LENGTH Argument Behavior Example
Quoted string Returns number of bytes in string, minus any trailing whitespace (as defined in the locale). If the string is 'Ludwig', the result is 6. If the string is 'Ludwigssss', the result is still 6.
CHAR, VARCHAR, LVARCHAR, NCHAR, or NVARCHAR column Returns number of bytes in a column, minus any trailing white- space characters, regardless of defined length of the column. If the fname column of the customer table is a CHAR(15) column, and this column contains the string 'Ludwig', the result is 6. If the fname column contains the string 'Ludwigssss', the result is still 6.
TEXT column Returns number of bytes in a column, including trailing white-space characters. If the cat_descr column in the catalog table is a TEXT column, and this column contains the string 'Ludwig', the result is 6. If the cat_descr column contains the string 'Ludwigssss', the result is 10.
Host or procedure variable Returns number of bytes that the variable contains, minus any trailing white pace, regardless of defined length of the variable. If the procedure variable f_name is defined as CHAR(15), and this variable contains the string 'Ludwig', the result is 6. If the f_name variable contains the string 'Ludwigssss', the result is still 6.
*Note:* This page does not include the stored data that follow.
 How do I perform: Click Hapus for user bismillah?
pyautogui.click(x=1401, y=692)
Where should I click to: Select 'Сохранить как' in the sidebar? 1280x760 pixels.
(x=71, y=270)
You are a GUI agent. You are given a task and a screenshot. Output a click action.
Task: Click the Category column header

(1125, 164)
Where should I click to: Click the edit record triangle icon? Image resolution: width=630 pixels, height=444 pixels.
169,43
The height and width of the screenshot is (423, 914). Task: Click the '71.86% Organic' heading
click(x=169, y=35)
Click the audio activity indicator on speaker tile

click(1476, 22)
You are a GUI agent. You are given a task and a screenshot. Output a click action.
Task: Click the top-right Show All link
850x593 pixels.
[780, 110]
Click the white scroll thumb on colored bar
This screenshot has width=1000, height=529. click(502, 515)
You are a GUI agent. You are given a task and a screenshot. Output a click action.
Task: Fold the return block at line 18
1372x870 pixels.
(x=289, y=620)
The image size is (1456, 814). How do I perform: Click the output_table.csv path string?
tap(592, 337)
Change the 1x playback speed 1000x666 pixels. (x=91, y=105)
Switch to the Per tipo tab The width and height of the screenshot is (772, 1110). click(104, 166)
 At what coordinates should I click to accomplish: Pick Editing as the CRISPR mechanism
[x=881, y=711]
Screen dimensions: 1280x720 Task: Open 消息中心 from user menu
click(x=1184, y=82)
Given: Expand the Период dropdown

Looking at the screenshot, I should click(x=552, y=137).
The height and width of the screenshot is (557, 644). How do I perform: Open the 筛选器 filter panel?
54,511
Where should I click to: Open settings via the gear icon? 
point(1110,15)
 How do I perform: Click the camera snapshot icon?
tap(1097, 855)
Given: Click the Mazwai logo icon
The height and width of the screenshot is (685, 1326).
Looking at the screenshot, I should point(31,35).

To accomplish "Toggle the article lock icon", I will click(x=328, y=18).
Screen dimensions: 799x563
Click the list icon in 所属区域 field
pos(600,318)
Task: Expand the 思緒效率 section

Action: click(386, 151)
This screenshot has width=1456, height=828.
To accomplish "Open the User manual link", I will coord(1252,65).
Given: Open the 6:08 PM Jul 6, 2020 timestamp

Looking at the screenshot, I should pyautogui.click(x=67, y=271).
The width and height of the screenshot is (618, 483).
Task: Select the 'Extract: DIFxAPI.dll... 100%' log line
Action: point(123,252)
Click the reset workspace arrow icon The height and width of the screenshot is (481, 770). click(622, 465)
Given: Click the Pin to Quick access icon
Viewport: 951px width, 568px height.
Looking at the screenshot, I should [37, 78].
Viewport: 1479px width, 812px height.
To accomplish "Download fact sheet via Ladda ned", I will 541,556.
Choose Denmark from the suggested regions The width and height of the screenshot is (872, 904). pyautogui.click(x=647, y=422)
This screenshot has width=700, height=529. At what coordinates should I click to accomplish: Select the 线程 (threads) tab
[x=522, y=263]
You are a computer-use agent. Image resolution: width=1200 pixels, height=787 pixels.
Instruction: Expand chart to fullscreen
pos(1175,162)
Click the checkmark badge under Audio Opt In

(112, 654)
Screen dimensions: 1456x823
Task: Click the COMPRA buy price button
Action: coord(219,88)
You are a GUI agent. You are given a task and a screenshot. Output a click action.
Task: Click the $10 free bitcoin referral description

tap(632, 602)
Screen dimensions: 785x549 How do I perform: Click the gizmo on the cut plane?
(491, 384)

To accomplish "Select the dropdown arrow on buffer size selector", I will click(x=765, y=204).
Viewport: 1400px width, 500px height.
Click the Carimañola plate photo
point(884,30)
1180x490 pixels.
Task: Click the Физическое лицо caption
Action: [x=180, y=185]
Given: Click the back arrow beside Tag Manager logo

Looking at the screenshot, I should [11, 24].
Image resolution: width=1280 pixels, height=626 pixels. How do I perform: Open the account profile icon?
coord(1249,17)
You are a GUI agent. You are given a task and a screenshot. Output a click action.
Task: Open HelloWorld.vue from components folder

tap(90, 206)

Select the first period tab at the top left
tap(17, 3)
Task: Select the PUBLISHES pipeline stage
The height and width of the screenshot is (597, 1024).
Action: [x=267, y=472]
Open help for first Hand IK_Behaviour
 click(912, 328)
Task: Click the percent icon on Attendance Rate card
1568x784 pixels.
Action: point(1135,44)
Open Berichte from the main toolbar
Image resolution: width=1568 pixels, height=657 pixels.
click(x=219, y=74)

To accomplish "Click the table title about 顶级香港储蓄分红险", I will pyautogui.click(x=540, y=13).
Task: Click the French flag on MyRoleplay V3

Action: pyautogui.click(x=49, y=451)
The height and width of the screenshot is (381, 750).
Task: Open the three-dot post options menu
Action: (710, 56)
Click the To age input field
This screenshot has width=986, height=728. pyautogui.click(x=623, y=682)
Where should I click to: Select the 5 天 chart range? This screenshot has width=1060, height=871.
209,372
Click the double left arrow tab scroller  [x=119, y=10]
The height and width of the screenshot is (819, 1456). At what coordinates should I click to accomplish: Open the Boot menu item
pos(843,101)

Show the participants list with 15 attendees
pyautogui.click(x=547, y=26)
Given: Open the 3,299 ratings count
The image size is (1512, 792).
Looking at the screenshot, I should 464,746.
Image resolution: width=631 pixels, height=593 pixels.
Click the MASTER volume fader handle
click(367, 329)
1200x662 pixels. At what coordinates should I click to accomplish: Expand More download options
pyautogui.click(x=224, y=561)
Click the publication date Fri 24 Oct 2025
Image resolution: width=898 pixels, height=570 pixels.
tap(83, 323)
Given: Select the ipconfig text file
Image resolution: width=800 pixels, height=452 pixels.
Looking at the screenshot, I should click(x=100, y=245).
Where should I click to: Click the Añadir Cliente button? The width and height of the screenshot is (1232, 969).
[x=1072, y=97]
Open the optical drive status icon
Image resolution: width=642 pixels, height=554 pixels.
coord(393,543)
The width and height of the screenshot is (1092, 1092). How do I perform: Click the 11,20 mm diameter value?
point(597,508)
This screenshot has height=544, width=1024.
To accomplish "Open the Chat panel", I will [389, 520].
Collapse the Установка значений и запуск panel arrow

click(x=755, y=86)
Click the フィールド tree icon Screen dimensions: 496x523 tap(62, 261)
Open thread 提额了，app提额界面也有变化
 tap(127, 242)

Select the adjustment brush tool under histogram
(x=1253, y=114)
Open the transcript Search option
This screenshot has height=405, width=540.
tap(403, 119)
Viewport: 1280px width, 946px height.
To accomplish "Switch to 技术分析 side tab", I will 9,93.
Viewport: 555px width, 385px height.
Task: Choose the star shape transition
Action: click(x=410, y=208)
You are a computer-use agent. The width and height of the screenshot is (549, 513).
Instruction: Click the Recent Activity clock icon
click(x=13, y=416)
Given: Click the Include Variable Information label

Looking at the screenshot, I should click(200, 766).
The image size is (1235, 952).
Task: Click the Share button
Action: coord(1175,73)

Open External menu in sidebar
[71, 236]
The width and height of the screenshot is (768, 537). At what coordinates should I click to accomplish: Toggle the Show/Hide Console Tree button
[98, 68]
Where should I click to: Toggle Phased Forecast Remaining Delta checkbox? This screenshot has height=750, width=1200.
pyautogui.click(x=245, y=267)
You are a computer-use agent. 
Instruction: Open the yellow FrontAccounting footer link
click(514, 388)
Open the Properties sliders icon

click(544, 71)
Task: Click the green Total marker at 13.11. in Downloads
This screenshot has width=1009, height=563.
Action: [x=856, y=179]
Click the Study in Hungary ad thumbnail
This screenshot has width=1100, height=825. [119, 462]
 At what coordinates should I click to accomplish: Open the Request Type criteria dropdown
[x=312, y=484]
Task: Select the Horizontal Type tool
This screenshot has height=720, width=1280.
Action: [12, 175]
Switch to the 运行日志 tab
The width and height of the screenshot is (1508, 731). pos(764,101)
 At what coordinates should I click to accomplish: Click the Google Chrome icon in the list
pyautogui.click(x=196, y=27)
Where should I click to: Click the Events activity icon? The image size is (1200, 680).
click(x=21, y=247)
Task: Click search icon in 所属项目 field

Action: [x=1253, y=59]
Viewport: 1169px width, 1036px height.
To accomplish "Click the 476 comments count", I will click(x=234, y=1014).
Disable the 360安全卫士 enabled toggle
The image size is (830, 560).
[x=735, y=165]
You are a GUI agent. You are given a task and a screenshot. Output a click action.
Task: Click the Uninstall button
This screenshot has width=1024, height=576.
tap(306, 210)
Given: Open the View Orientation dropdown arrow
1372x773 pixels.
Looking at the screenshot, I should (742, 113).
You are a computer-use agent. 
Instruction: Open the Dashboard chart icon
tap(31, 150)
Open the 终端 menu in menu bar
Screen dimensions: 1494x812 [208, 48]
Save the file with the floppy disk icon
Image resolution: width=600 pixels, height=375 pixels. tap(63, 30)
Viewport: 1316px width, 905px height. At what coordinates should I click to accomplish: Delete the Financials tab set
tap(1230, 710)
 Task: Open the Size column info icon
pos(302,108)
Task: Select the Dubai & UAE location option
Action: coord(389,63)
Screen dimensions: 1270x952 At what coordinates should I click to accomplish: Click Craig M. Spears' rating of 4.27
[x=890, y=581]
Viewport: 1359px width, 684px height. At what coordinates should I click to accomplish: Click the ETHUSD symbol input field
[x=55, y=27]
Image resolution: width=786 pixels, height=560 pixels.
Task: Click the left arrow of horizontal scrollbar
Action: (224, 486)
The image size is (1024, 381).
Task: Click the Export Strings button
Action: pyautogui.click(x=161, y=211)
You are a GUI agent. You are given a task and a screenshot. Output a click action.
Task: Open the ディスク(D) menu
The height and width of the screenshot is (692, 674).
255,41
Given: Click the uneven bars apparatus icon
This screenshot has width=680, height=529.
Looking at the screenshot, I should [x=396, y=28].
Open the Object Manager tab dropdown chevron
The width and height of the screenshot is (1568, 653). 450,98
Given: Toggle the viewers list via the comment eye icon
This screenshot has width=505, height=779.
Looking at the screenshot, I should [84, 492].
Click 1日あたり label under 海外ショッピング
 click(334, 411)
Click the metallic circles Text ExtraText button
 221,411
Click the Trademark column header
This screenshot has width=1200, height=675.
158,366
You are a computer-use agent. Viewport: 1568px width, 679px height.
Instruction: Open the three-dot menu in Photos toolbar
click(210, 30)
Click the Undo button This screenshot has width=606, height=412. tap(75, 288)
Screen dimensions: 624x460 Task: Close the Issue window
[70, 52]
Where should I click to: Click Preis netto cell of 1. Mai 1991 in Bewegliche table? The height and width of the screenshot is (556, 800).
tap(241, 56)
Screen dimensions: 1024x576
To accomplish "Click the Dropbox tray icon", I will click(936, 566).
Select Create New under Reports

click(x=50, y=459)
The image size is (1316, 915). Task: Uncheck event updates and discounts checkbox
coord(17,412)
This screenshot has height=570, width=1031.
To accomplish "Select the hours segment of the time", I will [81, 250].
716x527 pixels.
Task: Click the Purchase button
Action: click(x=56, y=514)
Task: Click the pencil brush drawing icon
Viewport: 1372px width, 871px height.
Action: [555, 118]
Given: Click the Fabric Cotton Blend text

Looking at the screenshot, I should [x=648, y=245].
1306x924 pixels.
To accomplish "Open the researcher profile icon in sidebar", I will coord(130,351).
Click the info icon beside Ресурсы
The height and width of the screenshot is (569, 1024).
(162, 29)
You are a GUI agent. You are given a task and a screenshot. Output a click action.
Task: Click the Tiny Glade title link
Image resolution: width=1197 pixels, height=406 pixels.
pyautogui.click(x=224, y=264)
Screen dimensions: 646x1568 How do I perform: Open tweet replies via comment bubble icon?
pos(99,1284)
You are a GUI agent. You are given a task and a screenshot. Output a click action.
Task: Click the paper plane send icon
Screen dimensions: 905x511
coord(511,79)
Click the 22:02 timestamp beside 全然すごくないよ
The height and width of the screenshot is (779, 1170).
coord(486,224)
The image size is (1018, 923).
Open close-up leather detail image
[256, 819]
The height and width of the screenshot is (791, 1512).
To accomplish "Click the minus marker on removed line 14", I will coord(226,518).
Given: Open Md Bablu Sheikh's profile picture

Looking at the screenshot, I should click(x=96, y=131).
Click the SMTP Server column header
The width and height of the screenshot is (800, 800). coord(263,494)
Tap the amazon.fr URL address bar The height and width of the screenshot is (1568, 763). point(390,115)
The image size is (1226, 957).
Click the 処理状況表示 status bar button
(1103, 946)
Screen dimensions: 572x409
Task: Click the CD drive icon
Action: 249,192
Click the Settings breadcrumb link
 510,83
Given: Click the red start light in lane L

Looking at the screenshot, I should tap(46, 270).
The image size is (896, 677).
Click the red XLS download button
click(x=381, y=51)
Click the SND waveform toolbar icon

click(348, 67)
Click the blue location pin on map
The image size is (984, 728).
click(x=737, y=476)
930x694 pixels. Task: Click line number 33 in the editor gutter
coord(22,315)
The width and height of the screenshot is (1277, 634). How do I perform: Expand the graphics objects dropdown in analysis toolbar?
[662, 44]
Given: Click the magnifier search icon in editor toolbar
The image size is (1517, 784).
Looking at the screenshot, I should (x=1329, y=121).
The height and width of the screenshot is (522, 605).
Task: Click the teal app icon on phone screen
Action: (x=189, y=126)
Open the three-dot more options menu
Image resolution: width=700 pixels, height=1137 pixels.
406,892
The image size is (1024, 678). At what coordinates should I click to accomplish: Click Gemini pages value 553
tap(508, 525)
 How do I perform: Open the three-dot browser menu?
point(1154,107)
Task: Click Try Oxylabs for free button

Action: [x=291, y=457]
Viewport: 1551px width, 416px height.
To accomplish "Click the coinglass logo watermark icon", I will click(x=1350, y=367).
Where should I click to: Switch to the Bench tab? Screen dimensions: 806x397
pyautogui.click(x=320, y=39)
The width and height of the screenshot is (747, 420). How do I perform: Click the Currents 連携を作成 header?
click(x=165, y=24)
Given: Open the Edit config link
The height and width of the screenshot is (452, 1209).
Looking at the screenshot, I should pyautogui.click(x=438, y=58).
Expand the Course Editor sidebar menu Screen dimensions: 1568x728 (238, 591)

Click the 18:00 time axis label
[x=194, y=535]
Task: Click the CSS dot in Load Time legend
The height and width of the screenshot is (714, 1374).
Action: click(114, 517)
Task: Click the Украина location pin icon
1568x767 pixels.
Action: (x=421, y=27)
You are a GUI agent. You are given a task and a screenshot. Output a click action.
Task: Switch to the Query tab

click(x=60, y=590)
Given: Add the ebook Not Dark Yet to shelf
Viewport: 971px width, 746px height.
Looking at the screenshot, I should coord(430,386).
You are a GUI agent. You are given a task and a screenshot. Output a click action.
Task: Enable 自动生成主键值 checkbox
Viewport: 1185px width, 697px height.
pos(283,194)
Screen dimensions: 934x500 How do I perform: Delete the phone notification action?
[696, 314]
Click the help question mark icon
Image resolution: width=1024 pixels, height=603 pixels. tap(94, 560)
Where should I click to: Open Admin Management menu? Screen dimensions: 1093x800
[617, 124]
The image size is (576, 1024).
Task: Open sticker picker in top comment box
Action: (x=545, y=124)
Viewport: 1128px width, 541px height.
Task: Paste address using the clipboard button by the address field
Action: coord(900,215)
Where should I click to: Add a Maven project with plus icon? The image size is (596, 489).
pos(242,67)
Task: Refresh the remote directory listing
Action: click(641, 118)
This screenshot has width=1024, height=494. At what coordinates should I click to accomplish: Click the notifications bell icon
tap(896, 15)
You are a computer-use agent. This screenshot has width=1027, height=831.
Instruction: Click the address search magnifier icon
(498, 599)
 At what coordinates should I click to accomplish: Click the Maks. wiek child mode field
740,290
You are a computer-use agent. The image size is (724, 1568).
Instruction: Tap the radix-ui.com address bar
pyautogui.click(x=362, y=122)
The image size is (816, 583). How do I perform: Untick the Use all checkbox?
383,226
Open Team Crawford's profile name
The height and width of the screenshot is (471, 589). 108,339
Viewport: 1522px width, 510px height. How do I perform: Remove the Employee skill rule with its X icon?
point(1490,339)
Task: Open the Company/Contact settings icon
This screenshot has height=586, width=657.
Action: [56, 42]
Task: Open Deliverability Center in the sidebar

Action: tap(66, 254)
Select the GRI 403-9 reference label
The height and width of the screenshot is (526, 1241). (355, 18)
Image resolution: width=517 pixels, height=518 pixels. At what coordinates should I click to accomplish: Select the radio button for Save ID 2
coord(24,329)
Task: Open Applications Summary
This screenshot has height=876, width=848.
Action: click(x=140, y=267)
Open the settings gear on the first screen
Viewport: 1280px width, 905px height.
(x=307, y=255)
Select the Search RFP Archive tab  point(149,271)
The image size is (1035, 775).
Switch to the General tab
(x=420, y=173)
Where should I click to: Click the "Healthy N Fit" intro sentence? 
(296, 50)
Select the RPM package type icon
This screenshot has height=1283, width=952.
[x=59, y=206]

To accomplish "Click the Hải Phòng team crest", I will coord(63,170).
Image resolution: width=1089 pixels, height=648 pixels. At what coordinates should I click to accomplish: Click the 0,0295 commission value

When you use the default locale or any locale with a single-byte code set, the LENGTH function seems to return the number of characters in the column. In the following example, the stores_demo database, which contains the customer table, uses the default code set for the U.S. English locale. Suppose a user enters a SELECT statement with the LENGTH function to display the last name, length of the last name, and customer number for rows where the customer number is less than 106.

SELECT lname AS cust_name, 
   length (fname) AS length, customer_num AS cust_num
   FROM customer WHERE customer_num < 106

The following example of output shows the result of the query. For each row that is retrieved, the length column seems to show the number of characters in the lname (cust_name) column. However, the length column actually displays the number of bytes in the lname column.

In the default code set, one byte stores one character. For more information about the default code set, see The Default Locale.

cust_name length cust_num
Ludwig 6 101
Carole 6 102
Philip 6 103
Anthony 7 104
Raymond 7 105

When you use the LENGTH function in a locale that supports a multibyte code set, such as the Japanese SJIS code set, the distinction between characters and bytes is meaningful. LENGTH returns the number of bytes in its argument. This result might be different from the number of characters.

The next example assumes that the database that contains the customer_multi table has locale with a multibyte code set. Suppose that the user enters a SELECT statement with the LENGTH function to display lname, its length, and customer_num for the customer whose number is 199.

SELECT lname AS cust_name, 
   length (fname) AS length, customer_num AS cust_num
   FROM customer_multi WHERE customer_num = 199

Suppose that lname for customer 199 consists of four characters:

aA1A2bB1B2

In this representation, the first character (the symbol a) is a single-byte character. The second character (the symbol A1A2) is a 2-byte character. The third character (the symbol b) is a single-byte character. The fourth character (the symbol B1B2) is a 2-byte character.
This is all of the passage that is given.